# [Exercise objective]
Once "Viewport: 404px width, 149px height." turns up in a line below, reproduce that line and those after it exactly, stopping after the line with "You are a computer-use agent. This"; leave pictures out.

# [Raw data]
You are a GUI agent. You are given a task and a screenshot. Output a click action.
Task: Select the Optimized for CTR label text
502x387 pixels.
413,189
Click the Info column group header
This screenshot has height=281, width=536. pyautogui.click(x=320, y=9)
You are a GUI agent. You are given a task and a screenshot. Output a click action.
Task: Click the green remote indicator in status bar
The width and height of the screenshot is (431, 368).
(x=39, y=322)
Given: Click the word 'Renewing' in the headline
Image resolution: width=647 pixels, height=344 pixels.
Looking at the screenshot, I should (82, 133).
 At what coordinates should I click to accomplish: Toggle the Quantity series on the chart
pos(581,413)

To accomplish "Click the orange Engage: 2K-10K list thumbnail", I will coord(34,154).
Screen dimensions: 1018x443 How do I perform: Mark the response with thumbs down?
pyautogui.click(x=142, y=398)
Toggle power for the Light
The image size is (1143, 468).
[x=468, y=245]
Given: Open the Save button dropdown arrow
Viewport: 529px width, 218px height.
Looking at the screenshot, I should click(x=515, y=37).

---

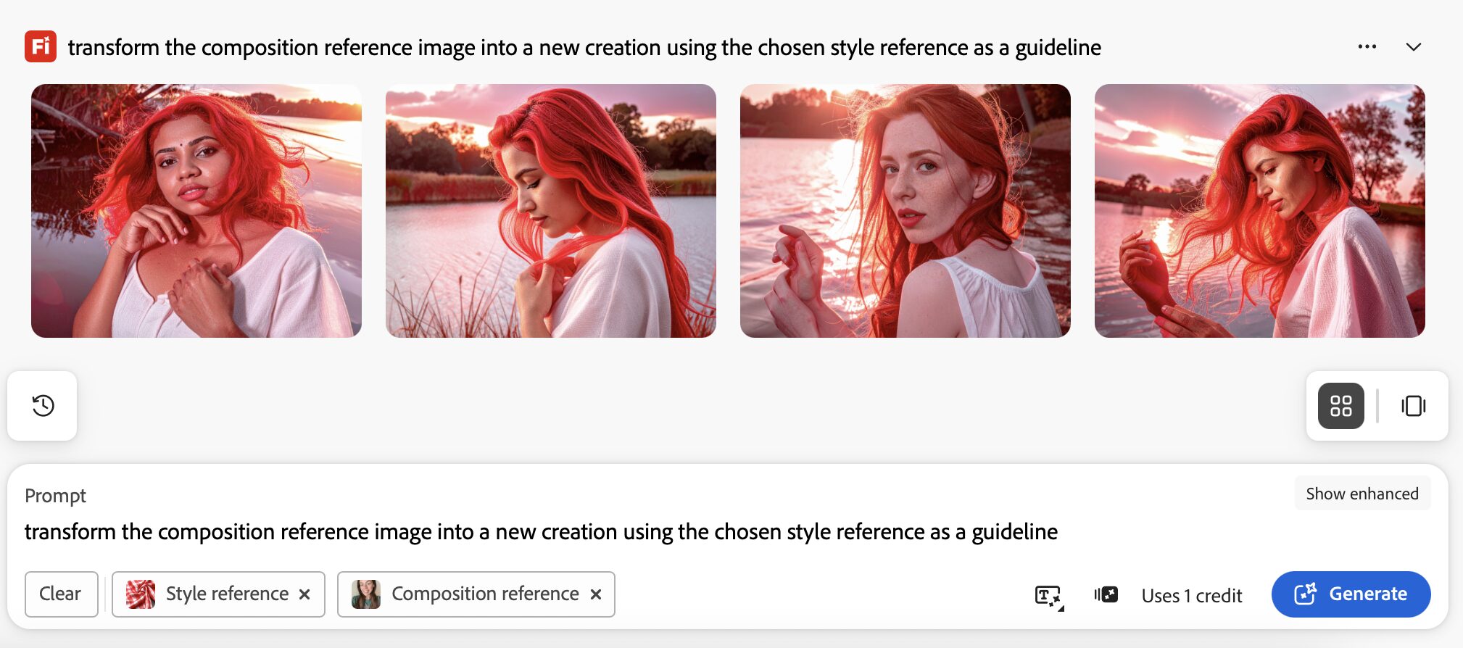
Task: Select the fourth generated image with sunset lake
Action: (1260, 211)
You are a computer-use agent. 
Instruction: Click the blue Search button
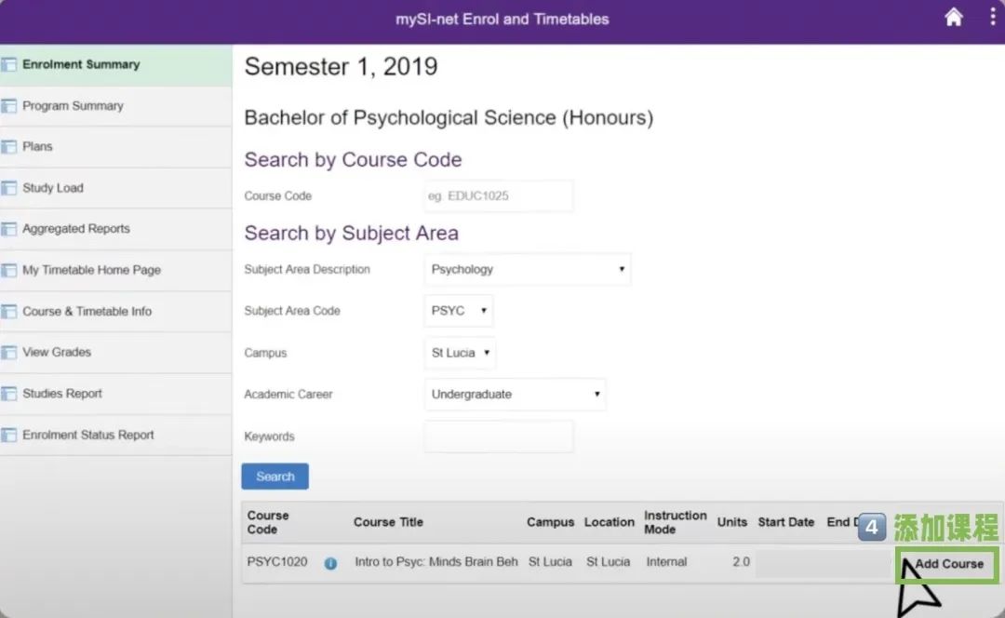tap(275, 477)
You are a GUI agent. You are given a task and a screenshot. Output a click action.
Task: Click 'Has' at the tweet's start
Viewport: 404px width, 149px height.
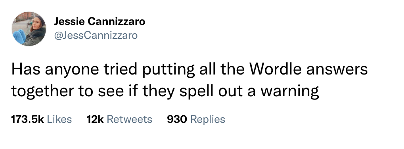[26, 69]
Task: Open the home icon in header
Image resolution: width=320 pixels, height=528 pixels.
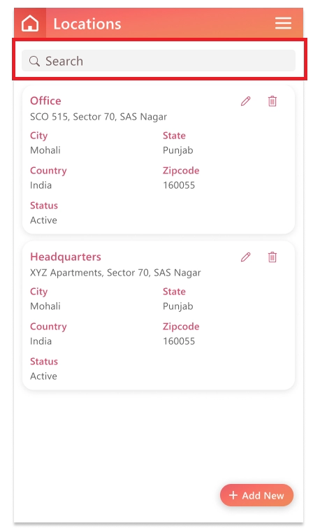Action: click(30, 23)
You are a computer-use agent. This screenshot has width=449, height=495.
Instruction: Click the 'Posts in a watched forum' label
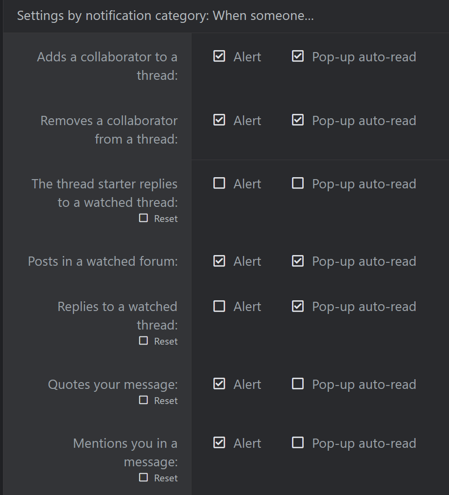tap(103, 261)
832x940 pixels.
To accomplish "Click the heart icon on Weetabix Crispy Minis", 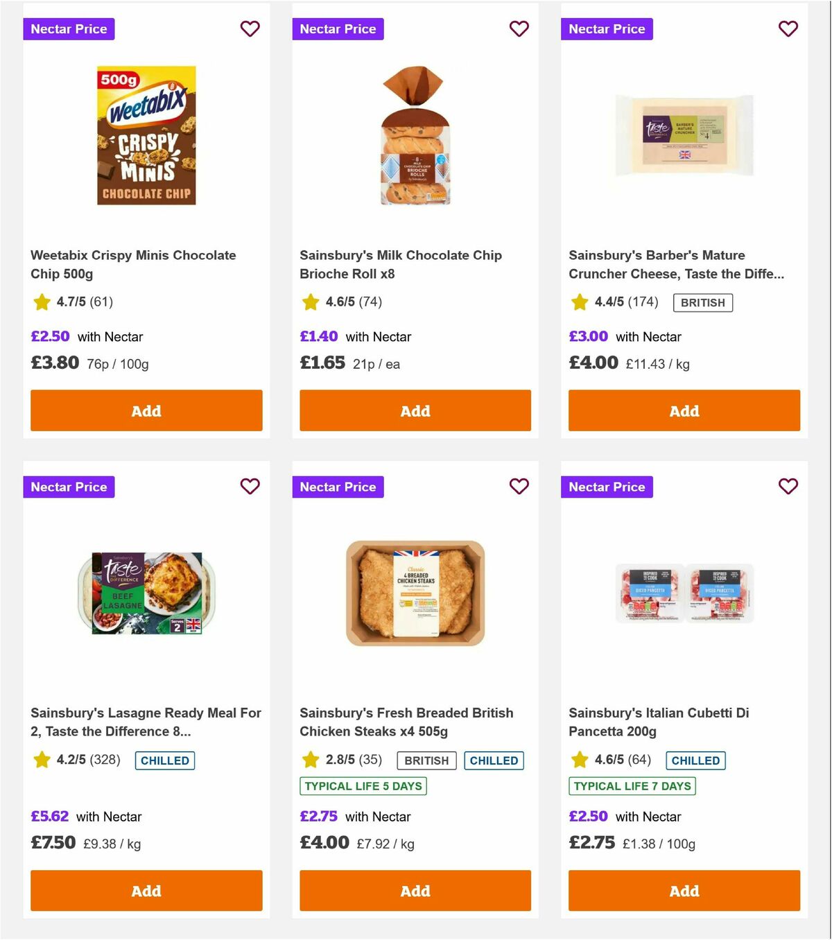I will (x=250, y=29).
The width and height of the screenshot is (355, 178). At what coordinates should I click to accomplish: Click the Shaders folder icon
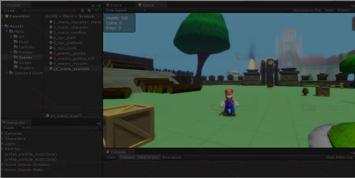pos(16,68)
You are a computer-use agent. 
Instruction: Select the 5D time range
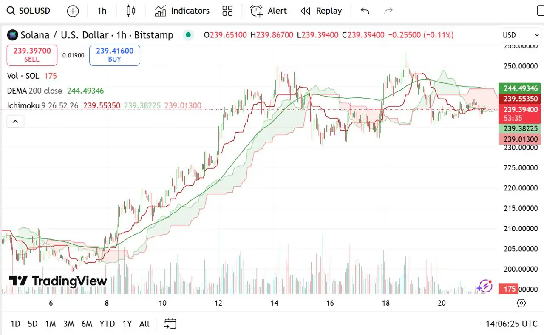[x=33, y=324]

==

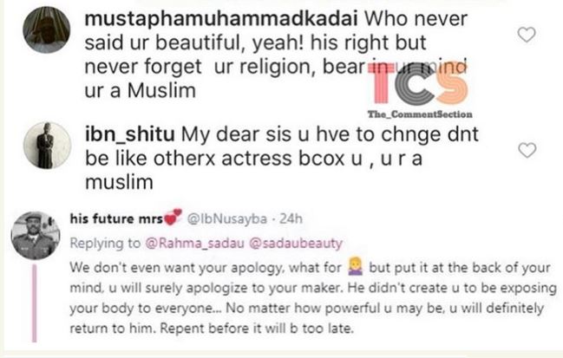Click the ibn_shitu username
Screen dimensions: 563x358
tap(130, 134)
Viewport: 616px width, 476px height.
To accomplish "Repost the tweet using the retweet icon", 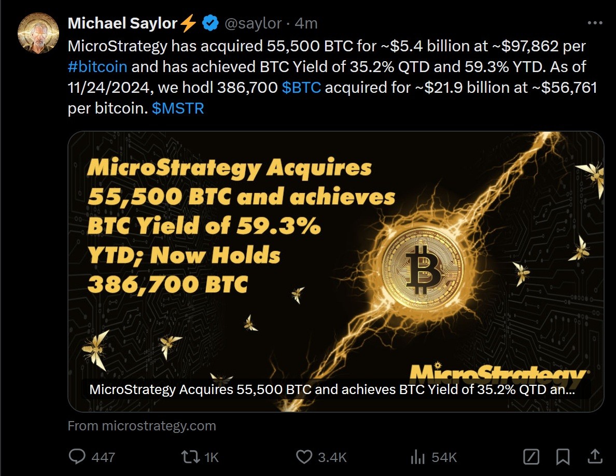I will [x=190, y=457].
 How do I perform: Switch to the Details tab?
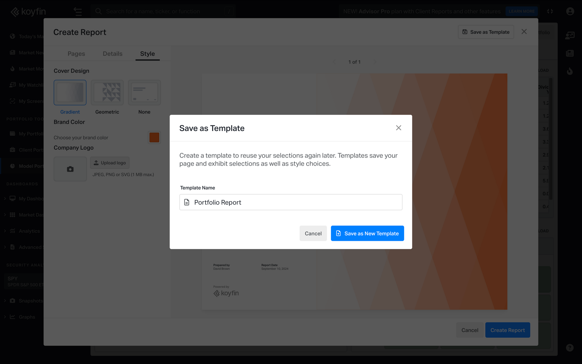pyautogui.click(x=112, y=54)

# [Solution for this exercise]
Viewport: 404px width, 149px height.
[26, 69]
Task: Open the home icon in header
Image resolution: width=320 pixels, height=528 pixels.
Action: click(30, 23)
You are a computer-use agent. This screenshot has width=449, height=495.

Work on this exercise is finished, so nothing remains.